I originally began reading this book out of a desire to find a thorough account of the exact events of the famous Vesuvius eruption in August 79 CE. I quickly realized that I had got more than I bargained for: along with a minute-by-minute report of those fatal 24 hours on the Bay of Naples, Charles Pellegrino provides a book that is equally a primer on the geological prehistory of the Earth and life on it; a melancholy meditation on some of history's most poignant what-ifs; a spiritual review of and an agnostic's indictment of the early (ugly) history of the Roman Catholic Church; a summary of the beliefs of Egyptian Gnosticism; and an impressionistic, rigorous account of the events of September 11 in New York City from the viewpoint of a volcanolgist-cum-paleontologist-cum-astrobiologist-cum-physicist-cum-ad infinitum. Along the way it becomes clear that Pellegrino has led one of the most interesting lives in recent memory; he name-drops a who's-who of the scientific community from Stephen Jay Gould to Stephen Hawking, and calmly recounts, in footnotes, such spectacular incidents as the time when he was nearly blown up with the Dead Sea Scrolls.
Does this sound exhausting? It is, but more importantly, it is fascinating. "Ghosts of Vesuvius" is one of the most engrossing books I have read in a long time. Though the narrative follows an associative rather than linear logic, Pellegrino manages, for the most part, to keep the connections he wishes to illuminate clear in his reader's mind. Herculaneum, Pompeii, and New York City are in the end far more alike than they are different, and Pellegrino's largest point comes through perfectly, though he never says it in so many words: our civilization may be ending. And it's our own damn fault.

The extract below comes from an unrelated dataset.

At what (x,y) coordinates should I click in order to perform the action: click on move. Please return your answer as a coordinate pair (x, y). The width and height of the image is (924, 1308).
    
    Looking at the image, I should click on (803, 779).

Still, "Ghosts of Vesuvius" has flaws, some of them worth mentioning. At a stylistic level, Pellegrino loves ellipsis...far too much... He never learned, or doesn't care, that three dots is not an acceptable end to a sentence, let alone to a sentence fragment, and the ellipses become wearying. (As do his endless paragraphic, paranthetical remarks.) Furthermore, Pellegrino makes a few factual errors: the books of Lucretius were not burned by the Roman Church; they were in fact copied and recopied by monks. The upheaval in the Byzantine Empire of 537 CE (which Pellegrino contends was caused by a volcanic eruption in the Pacific) did not lead to that empire's 'downfall,' as that polity continued to exist, albeit never so gloriously, for another nine hundred years. Similarly, Pellegrino makes much of the fact that Marcus Tullius Cicero 'disappeared' in 43 BCE, when any competent classicist (or student of third-semester Latin) can tell you that Cicero was murdered by Mark Antony's goons on the Appian Way, and his head and hands were displayed on the Rostrum in the Forum as a warning to others who opposed Antony.
Yet these are minor quibbles. In the end, although Pellegrino's book provides a treasure trove on information on many more topics than the 79 CE Vesuvius eruption, it is far more an account of Pellegrino wrestling with the fact of September 11 than it is a work of nonfiction. Much as Bruce Springsteen did with "The Rising," and Art Spiegelman did with "In the Shadow of No Towers," Pellegrino stares into the abyss of humanity's nadir, and emerges with a flawed but brilliant masterpiece.